Nevertheless, the bishops' efforts are likely to prove as controversial as their stand against nuclear war, taken in the pastoral letter on war and peace released in May 1983.
The preparation of the letter on economics already has stirred a reaction among a group of prominent Catholic business executives and academics, headed by former Treasury secretary William E. Simon, which released its statement yesterday, in advance of the bishops' letter.
The statement by the Lay Commission on Catholic Social Teaching and the U.S. Economy praises the ability of America's economic system to create and spread wealth among its citizens and cites a religious justification for freedom of choice and the other "institutions of a free economy."
After its formal release next week, the bishops' letter will be discussed throughout the church, and, if the bishops agree, may be finally adopted a year from now.
The letter will question whether an economic philosophy rooted in individual achievement and a minimal role of government is in tune with the moral teachings of the church, according to some informed Catholic clergy and laymen. Some Catholic commentators have expressed concern about an apparent erosion of public support for programs that help the poor and disadvantaged.
"My understanding of the letter is that the bishops will be asked to examine the effects of the American economy with respect to its adequacy in meeting human needs . . , " said Bishop James W. Malone of Youngstown, Ohio, president of the National Conference.
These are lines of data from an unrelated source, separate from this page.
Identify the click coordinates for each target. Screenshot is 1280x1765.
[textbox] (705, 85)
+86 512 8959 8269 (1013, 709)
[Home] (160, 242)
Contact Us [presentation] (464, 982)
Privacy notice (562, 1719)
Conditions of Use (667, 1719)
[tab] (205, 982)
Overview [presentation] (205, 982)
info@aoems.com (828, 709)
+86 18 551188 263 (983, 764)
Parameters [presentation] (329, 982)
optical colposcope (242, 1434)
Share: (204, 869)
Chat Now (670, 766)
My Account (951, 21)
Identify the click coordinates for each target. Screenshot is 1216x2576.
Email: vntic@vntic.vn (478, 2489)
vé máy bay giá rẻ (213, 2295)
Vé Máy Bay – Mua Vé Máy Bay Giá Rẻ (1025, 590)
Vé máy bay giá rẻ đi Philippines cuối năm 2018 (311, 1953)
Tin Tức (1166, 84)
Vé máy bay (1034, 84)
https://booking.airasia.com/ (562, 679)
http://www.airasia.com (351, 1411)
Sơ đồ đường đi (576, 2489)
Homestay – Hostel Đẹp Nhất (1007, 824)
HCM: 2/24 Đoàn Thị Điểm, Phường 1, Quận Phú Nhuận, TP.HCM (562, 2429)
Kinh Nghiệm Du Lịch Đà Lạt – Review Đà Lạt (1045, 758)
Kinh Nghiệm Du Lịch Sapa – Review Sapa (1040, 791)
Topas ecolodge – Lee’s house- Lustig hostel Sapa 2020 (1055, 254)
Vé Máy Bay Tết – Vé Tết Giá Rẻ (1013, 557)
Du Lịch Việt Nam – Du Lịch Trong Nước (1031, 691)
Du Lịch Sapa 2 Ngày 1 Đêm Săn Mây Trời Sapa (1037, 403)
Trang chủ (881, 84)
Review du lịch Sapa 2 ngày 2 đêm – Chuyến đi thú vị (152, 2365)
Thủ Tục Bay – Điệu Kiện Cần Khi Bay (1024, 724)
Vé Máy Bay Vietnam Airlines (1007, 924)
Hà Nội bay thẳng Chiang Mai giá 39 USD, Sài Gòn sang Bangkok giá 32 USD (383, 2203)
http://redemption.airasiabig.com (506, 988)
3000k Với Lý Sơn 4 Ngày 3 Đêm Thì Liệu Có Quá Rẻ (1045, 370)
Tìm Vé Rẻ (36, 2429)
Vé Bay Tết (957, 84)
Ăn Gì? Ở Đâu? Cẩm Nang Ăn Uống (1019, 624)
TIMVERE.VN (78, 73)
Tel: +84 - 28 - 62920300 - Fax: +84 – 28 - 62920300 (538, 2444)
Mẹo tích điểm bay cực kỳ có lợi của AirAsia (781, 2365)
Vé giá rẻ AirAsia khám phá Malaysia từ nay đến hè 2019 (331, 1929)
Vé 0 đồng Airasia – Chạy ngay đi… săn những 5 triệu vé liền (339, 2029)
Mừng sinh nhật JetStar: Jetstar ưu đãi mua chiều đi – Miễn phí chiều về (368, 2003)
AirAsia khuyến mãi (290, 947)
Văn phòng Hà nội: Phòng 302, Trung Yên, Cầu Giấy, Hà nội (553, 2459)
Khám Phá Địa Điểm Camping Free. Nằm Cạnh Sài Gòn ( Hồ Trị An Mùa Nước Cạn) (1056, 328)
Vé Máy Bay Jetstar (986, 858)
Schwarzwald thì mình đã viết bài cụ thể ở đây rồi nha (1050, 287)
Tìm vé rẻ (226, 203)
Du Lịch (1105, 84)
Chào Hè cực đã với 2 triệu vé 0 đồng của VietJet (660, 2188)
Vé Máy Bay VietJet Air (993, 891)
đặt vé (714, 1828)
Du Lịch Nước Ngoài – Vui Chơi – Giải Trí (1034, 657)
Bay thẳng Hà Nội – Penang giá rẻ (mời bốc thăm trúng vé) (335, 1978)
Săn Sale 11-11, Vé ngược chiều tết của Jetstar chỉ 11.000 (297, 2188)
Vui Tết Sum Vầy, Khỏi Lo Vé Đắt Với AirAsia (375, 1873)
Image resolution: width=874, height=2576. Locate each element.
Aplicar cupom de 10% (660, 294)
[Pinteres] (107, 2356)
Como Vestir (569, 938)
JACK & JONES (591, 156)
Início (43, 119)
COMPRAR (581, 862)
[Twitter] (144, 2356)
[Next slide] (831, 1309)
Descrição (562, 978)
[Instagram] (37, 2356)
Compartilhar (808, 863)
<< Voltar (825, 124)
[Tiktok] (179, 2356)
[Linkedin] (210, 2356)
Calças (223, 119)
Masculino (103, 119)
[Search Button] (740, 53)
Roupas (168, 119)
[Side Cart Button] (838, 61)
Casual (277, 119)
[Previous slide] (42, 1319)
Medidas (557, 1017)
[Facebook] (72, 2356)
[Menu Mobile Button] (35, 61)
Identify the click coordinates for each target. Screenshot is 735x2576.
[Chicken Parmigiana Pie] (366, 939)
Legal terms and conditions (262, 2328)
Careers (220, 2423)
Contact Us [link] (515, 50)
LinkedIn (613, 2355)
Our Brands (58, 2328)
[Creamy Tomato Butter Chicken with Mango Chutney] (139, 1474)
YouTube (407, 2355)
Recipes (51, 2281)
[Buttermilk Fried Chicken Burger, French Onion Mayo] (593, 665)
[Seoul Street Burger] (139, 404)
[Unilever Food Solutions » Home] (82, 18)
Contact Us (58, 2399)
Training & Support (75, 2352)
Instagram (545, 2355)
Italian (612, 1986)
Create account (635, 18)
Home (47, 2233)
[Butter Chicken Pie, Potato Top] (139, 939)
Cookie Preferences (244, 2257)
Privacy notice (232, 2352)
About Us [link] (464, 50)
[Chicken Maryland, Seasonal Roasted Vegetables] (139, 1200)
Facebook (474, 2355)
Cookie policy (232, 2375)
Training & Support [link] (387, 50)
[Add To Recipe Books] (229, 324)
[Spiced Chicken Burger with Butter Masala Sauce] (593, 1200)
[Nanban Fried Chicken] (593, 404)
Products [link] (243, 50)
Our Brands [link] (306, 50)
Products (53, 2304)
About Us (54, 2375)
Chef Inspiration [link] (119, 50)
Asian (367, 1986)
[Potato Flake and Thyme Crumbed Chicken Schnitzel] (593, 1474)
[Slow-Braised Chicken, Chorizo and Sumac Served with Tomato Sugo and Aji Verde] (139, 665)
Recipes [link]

A central theme of the bishops' effort is the necessity of giving "a preferential option to the poor" -- a concept embraced by Pope John Paul II during his meeting with Latin American bishops at Puebla, Mexico, in 1979.
That means trying "to see things through the eyes of those who are are hurting or oppressed in any way, rather than through the eyes of those who are wealthy or successful," said Bishop Peter Rosazza, auxiliary bishop of Hartford, Conn., one of the economic letter's initiators.
Church members familiar with the bishops' letter said it contains an opening section discussing the religious values that should be woven into economic policy decisions.
The remainder of the letter deals with four or five specific economic issues: employment, poverty, economic planning and trade with developing nations, and food and agriculture may also be discussed, the church members said.
The opening will explain that the bishops are speaking out on the issue because they think the economy should not be judged just on how efficient it is, but also on how it affects people, church sources said.
The letter includes an analysis of the Bible's teachings on economic issues, with emphasis on the common good rather than the achievement of individuals. "The biblical section also explains the theological reasoning behind the church's preferential option for the poor," according to Thomas J. Reese, an associate editor of American magazine, who has closely followed the bishops' work.
It also includes a historical perspective on the church's stance on economic issues, reaching back to the first modern social encyclical, Rerum Novarum, issued by Leo XII in 1891, which upheld the right to hold private property but said it should be used for the common good of all people. The encyclical also endorsed labor unions and rejected Marxist ideas about class conflict.
The most closely held aspects of the letter are the comments on economic policy, which apply religious values to the four or five economic policy areas. The letter is expected to stress government's role in providing employment for the needy through publicly financed jobs and support for those unable to work.
It will discuss the disruption to the lives of factory workers and their families from the decline in manufacturing employment and the growth of a service economy, with government job training as an essential response, according to Peter Steinfels, editor of Commonweal, an independent magazine on religious and political issues.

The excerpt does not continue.